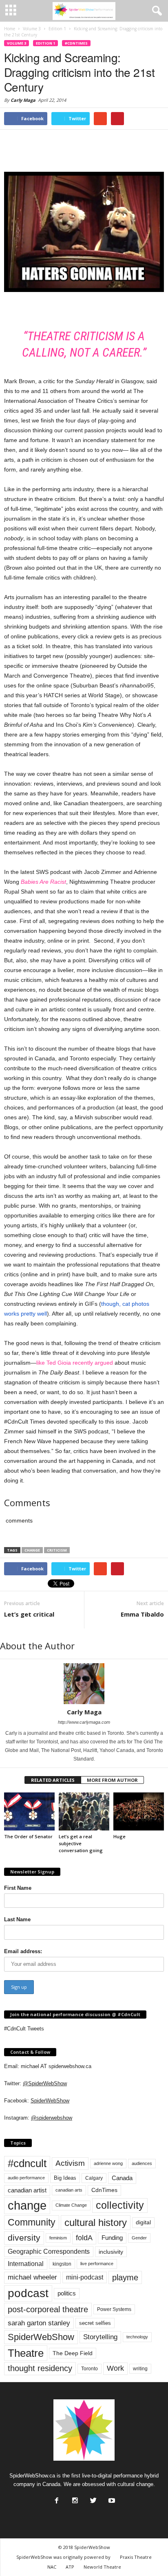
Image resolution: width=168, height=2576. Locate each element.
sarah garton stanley (39, 2323)
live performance (96, 2263)
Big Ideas (65, 2178)
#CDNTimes (76, 43)
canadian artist (27, 2190)
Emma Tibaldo (142, 1614)
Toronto (89, 2369)
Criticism (57, 1550)
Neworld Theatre (102, 2567)
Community (31, 2222)
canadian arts (68, 2189)
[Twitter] (92, 2498)
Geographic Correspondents (49, 2251)
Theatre (26, 2353)
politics (66, 2293)
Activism (70, 2163)
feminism (58, 2237)
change (32, 1550)
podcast (28, 2293)
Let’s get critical (29, 1614)
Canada (122, 2177)
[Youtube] (110, 2498)
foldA (84, 2237)
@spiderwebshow (51, 2118)
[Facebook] (55, 2498)
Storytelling (100, 2337)
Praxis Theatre (136, 2557)
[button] (155, 11)
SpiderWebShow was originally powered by (63, 2557)
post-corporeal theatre (48, 2309)
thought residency (40, 2368)
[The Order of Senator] (29, 1811)
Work (115, 2368)
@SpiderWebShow (45, 2083)
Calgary (94, 2178)
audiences (142, 2163)
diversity (24, 2237)
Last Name (17, 1919)
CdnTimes (104, 2190)
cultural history (95, 2222)
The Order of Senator (28, 1836)
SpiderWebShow (50, 2101)
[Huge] (138, 1811)
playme (125, 2277)
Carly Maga (23, 100)
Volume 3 (16, 43)
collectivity (120, 2205)
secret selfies (95, 2323)
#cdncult (27, 2163)
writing (140, 2369)
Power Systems (114, 2309)
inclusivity (111, 2251)
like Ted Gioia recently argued (74, 1362)
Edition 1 (45, 43)
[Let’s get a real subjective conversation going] (84, 1811)
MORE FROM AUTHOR (112, 1780)
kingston (62, 2264)
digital (143, 2222)
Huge (119, 1836)
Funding (112, 2238)
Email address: (23, 1951)
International (26, 2263)
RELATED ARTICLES (53, 1780)
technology (137, 2336)
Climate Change (71, 2205)
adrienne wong (108, 2163)
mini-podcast (84, 2277)
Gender (139, 2237)
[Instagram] (74, 2498)
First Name (17, 1888)
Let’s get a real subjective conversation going (81, 1843)
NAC (51, 2567)
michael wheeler (32, 2277)
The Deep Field (73, 2353)
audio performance (26, 2177)
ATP (70, 2567)
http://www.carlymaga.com (84, 1722)
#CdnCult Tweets (24, 2029)
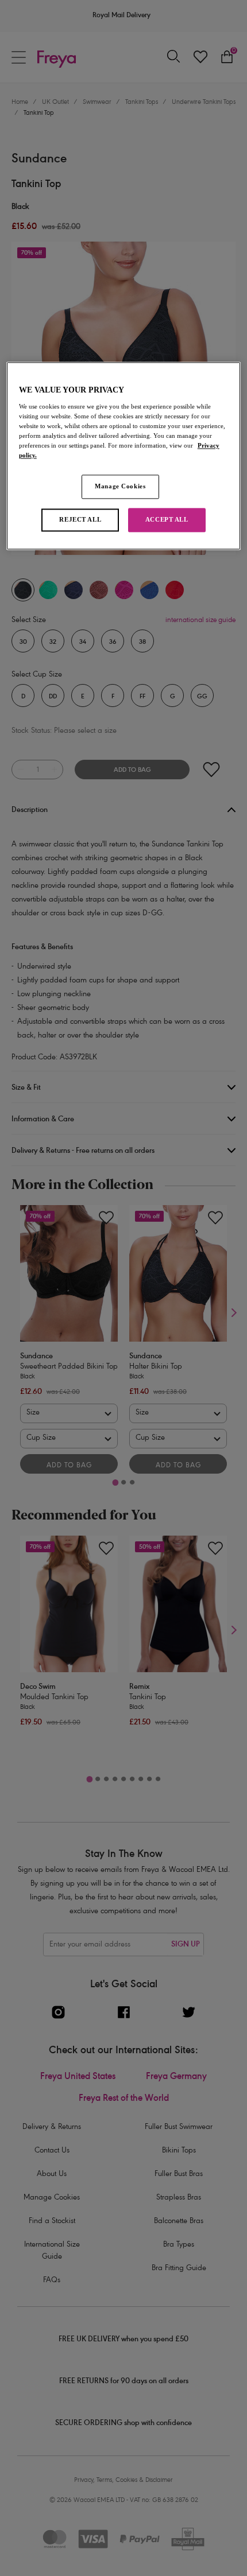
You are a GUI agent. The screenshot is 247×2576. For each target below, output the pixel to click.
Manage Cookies (120, 486)
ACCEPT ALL (166, 519)
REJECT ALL (80, 519)
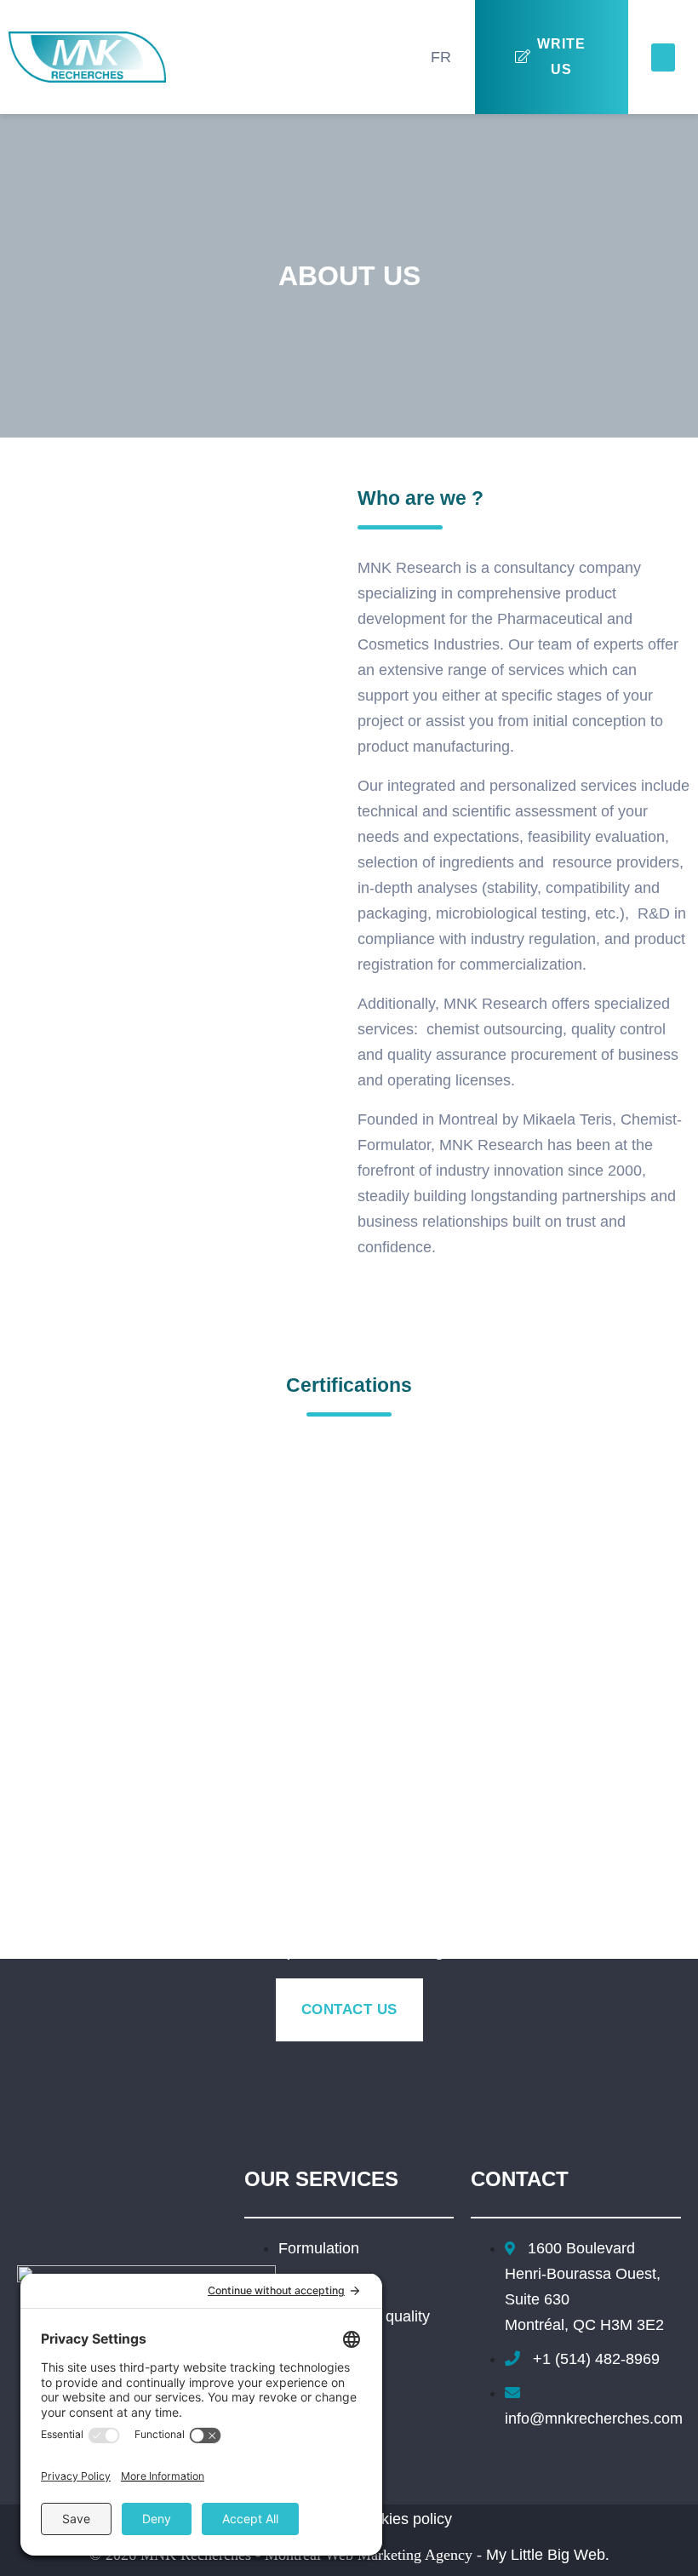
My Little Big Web (545, 2554)
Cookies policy (402, 2518)
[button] (663, 57)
◇ ◇ ◇ ◇
[Task description]: Please report how many lines in the records contain the string "each", and write nothing besides that number.

[Worked solution]: 2